El magnate republicano se congratuló por otra parte con el rechazo por el Congreso de una propuesta para destituirlo.

La Cámara de Representantes, de mayoría demócrata, que había aprobado el martes por la noche una condena a los comentarios de Trump por considerarlos "racistas", se negó sin embargo a respaldar los intentos de iniciar el proceso de destitución del mandatario, ilustrando las divisiones dentro del partido opositor.

Trump celebró en Twitter el fracaso de la iniciativa, a la que calificó como "ridícula".

"No debería permitirse que esto le pase nunca a ningún presidente de Estados Unidos", sentenció.

A pesar de que la votación del martes tuvo un fuerte significado simbólico, Trump sabe que puede contar con el apoyo de los congresistas republicanos.

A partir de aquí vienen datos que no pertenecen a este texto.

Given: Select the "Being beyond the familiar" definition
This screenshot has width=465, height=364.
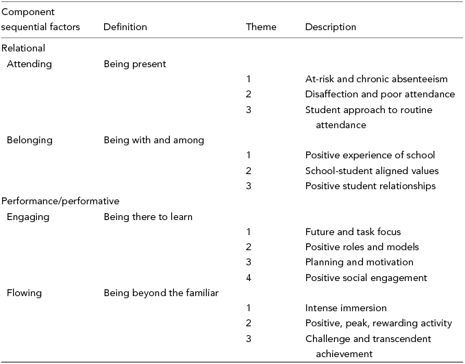Looking at the screenshot, I should tap(161, 293).
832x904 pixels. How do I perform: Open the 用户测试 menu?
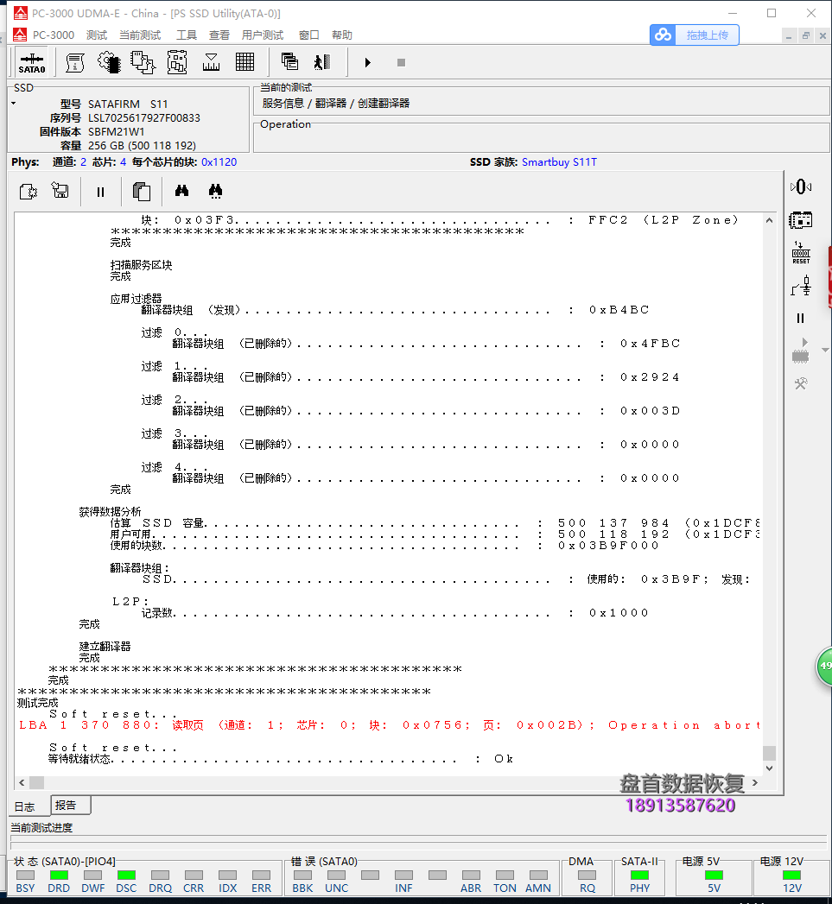(x=263, y=35)
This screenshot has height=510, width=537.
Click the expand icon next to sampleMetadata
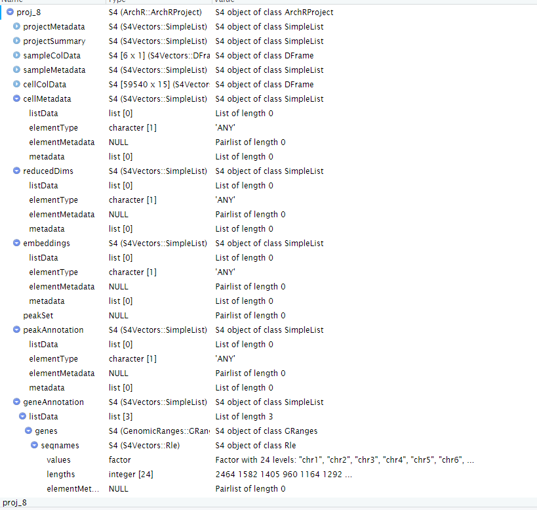pyautogui.click(x=16, y=70)
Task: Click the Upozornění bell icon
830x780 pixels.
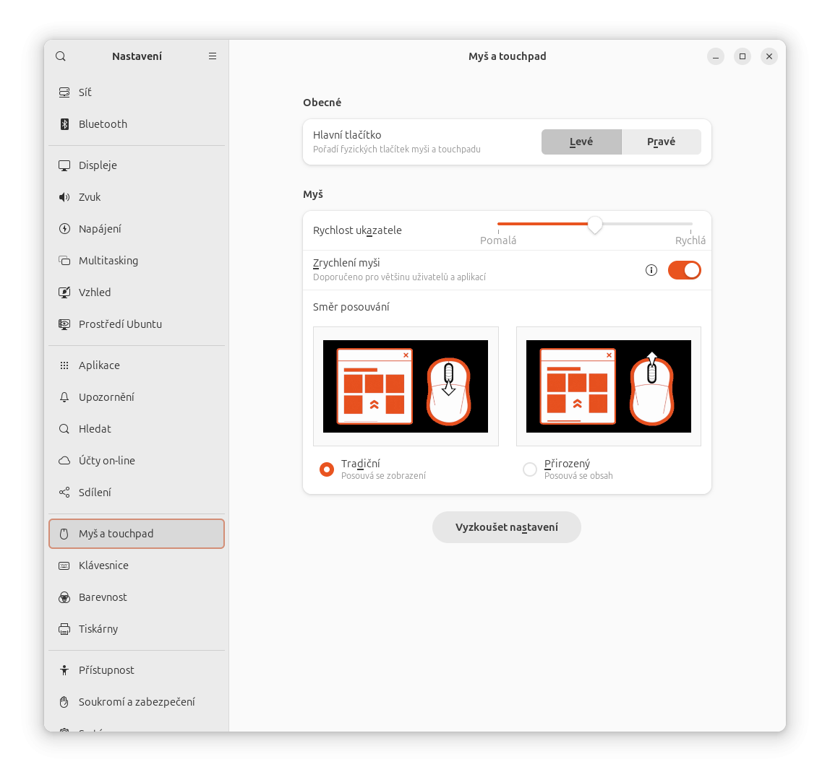Action: click(x=64, y=397)
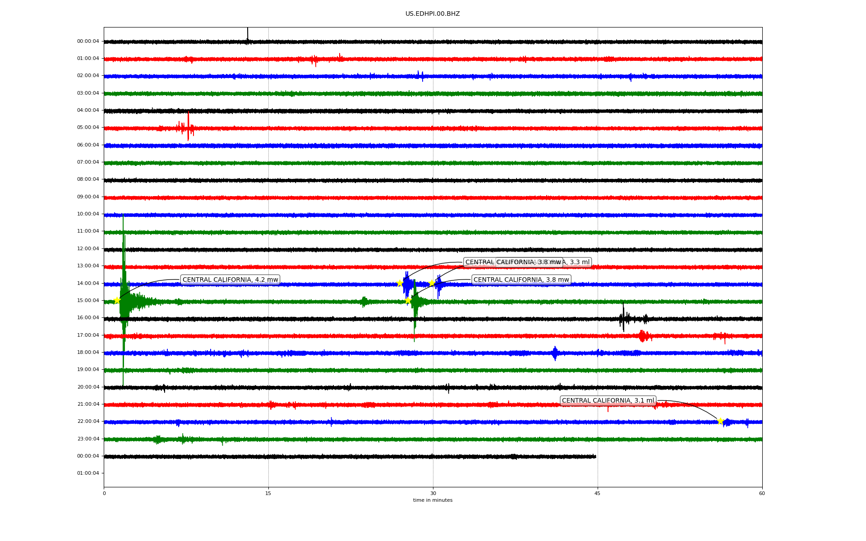
Task: Click the CENTRAL CALIFORNIA, 3.1 ml annotation label
Action: 608,400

El presidente Donald Trump llega al escenario de la Arena Williams en Greenville, Carolina del Norte, el miércoles 17 de julio de 2019. (Foto AP/Carolyn Kaster)

Los legisladores de este partido en general son muy cautelosos al momento de criticar al que será, si no hay grandes sorpresas, su candidato en 2020. Solo cuatro republicanos en la cámara baja votaron a favor del texto de la mayoría demócrata de condena de los comentarios.

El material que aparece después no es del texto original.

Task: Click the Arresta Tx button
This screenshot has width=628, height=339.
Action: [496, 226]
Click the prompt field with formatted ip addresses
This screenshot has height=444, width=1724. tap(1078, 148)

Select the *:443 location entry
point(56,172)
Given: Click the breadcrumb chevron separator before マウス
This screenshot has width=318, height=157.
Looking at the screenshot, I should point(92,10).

Interrogado respecto a los tuits del presidente, el jefe de la mayoría republicana en el Senado, Mitch McConnell, opinó que a sus ojos Trump "no es racista".

"Cuatro años más"

Los tuits no parecen afectar la popularidad de Trump entre los electores republicanos: su tasa de aprobación aumentó cinco puntos, a 72%, según una encuesta de Reuters/Ipsos realizada el lunes y martes.

En comparación con la semana pasada, su índice de popularidad en la población general se mantuvo estable en 41%.

Y en el tema de la inmigración, un aspecto central de su campaña de 2016, parece dar en el blanco.

Según una encuesta del centro de investigaciones Pew publicada el miércoles, 57% de los republicanos estiman que Estados Unidos "corre el riesgo de perder su identidad como nación" si "se abre demasiado a la inmigración".

Evocando su victoria de 2016, "una de las jornadas más extraordinarias de la historia de la televisión", Trump lanzó en Greenville: "Tenemos que volver a hacerlo".

La entusiasta multitud no paraba de alentarlo: "Cuatro años más, cuatro años más".